Astronomers have discovered a new planet circling a dim red star around 20 light years away from our solar system which could be a “super earth” supporting life.
The planet is five times as massive as the earth and is in the constellation of Libra. The extra solar planet is orbiting one of our closest stellar neighbours, the red dwarf star Gliese 581.
The planet was spotted by Stiphane Udry of the Geneva Observatory in Switzerland and his colleagues by detecting wobbles in the parent star, caused by the orbiting planet’s gravity.
The planet is much closer to its star than we are to the Sun orbiting at one-fourteenth of the Earth-Sun distance, the Nature magazine reports.

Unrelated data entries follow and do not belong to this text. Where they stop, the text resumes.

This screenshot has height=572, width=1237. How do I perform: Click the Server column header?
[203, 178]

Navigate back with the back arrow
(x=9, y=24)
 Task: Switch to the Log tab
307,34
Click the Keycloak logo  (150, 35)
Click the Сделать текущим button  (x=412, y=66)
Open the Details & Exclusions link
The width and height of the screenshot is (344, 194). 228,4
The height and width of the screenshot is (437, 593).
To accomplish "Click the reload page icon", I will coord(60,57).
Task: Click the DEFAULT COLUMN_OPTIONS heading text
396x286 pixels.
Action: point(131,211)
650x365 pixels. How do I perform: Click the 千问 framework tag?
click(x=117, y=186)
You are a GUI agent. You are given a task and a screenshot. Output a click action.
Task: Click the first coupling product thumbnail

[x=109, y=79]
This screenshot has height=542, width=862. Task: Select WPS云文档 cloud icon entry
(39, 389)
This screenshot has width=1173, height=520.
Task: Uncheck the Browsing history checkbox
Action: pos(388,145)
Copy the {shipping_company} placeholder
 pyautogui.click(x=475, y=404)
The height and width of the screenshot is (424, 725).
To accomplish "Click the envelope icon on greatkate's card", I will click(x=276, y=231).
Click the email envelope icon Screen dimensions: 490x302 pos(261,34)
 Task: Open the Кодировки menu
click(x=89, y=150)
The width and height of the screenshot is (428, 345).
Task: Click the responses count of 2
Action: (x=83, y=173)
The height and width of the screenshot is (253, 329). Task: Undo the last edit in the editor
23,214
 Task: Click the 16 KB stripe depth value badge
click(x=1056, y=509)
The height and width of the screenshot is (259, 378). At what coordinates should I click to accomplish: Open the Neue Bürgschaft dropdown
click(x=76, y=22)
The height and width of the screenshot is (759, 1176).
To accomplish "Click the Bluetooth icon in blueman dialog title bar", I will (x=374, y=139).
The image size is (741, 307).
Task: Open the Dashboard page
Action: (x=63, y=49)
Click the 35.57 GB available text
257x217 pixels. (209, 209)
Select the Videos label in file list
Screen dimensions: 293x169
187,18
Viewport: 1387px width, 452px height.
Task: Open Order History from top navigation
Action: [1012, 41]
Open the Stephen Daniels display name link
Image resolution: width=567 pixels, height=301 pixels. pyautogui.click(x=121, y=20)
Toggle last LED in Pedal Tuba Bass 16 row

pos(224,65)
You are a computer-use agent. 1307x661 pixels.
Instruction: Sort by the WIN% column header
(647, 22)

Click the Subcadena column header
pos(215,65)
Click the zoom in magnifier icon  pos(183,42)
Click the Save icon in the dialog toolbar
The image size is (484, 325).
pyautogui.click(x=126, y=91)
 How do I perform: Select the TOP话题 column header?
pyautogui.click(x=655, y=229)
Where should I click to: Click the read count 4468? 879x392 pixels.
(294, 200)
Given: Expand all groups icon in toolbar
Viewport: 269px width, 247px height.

But because Gliese 581 is a red dwarf, which emits less light and heat than the Sun, the planet is in the so-called “habitable zone” for its star.
The researchers’ calculations suggest that the planet’s average temperature is between 0 and 40 degree Celsius perfect for liquid water, and perhaps even life, to exist.
But this is a very crude temperature estimate, says Udry’s colleague Michel Mayor, principal investigator for HARPS (High Accuracy Radial velocity Planetary Searcher), the instrument that made the observations in La Silla, Chile.
Nature says the new planet would be a so-called “super-Earth” — a very exciting prospect, says exoplanet expert David Charbonneau at the Harvard-Smithsonian Center for Astrophysics in Cambridge, Massachusetts.